Hamilton seems more comfortable within himself, and disciplined: his notorious
pet dogs, once a regular sight in the paddock, remained in his hotel in
Spain and did not travel to the first four races.

Does this come from Wolff, the Mercedes chairman and former world champion
Niki Lauda, or the man himself?

“All of us have a certain influence,” Wolff says. “Lewis respects Niki in a
great way, and Niki mentors Lewis because he’s a three-time world champion
and has lots of experience in life. It happens in a very gentle way through
discussions.

“I think that what we are trying to provide is to protect him from the
nastiness of the environment. They are very young, and they have to learn by
doing. I think that Lewis for himself realised what was more important, and
what was less important.”

And with an analogy which could have come straight from the mouth of Ron
Dennis, Wolff adds: “Our focus is to win the world championship, so get rid
of all the noises.

“It’s as if you’re walking to your apartment. You put all the furniture out
onto your street but you only take the furniture back in the house you need
to perform well. And this is what he [Hamilton] has done. It is a gradual
thing but it has started at the beginning of the season.”
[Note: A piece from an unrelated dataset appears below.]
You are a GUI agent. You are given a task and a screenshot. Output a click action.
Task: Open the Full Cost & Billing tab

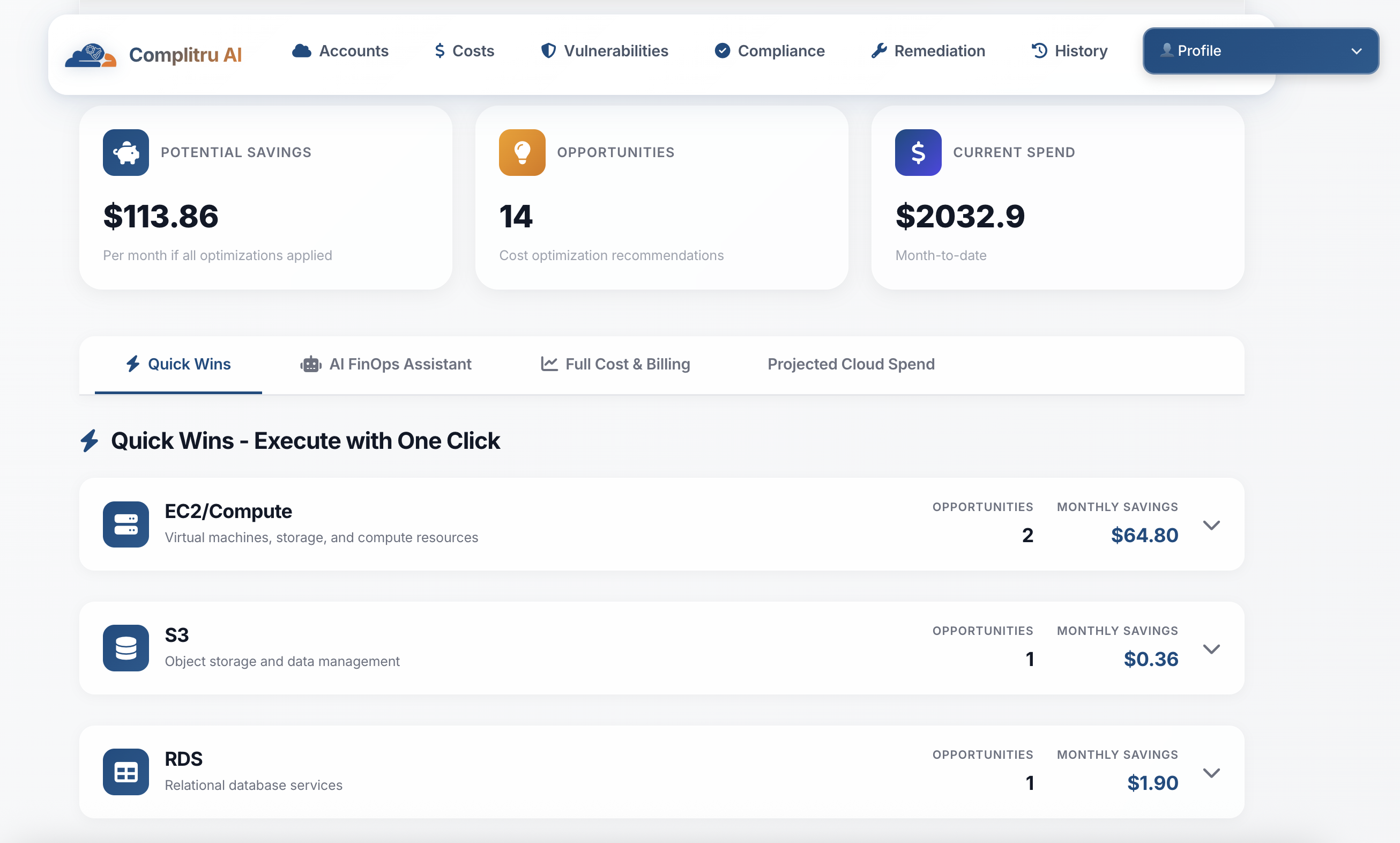point(615,364)
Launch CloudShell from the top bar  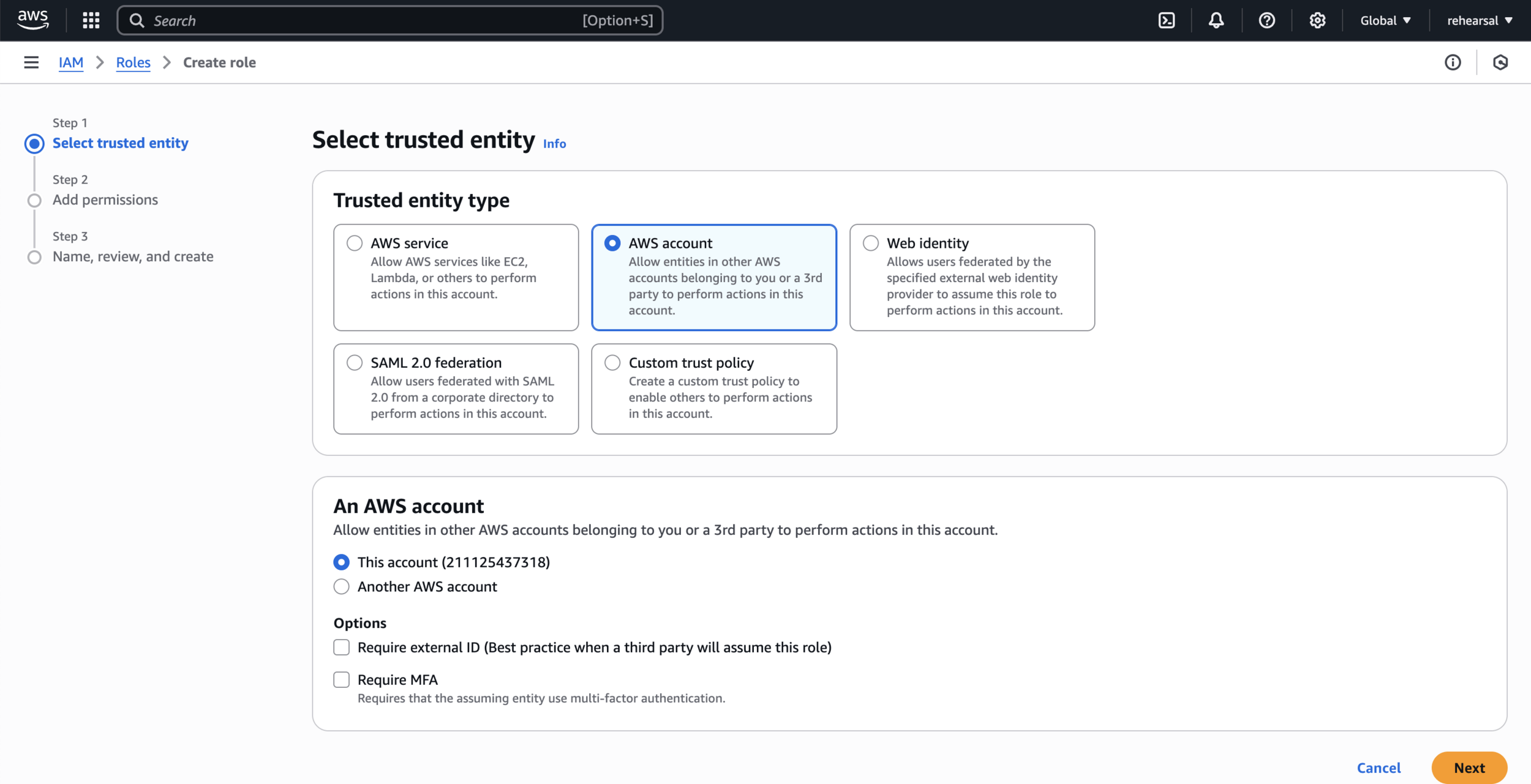click(x=1167, y=20)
Whatever has taken place behind closed doors, the results speak for
themselves. Hamilton has led four consecutive one-two finishes, finally
assuming control of the championship lead. As their battles in Bahrain and
Spain proved, Rosberg is pushing the Briton to new heights and, just five
races into 2014, both championships are very much theirs to lose.

“We are not the dominant team,” Wolff insists. “We cannot afford to lose one
millimetre of performance. I guess that we are looking strong at the moment
and you can’t push aside that we are the favourites for the world
championship, at this stage.”

Like the Prussians, Mercedes should have their day in Paris: at the FIA’s
annual prize-giving ceremony once the season has concluded.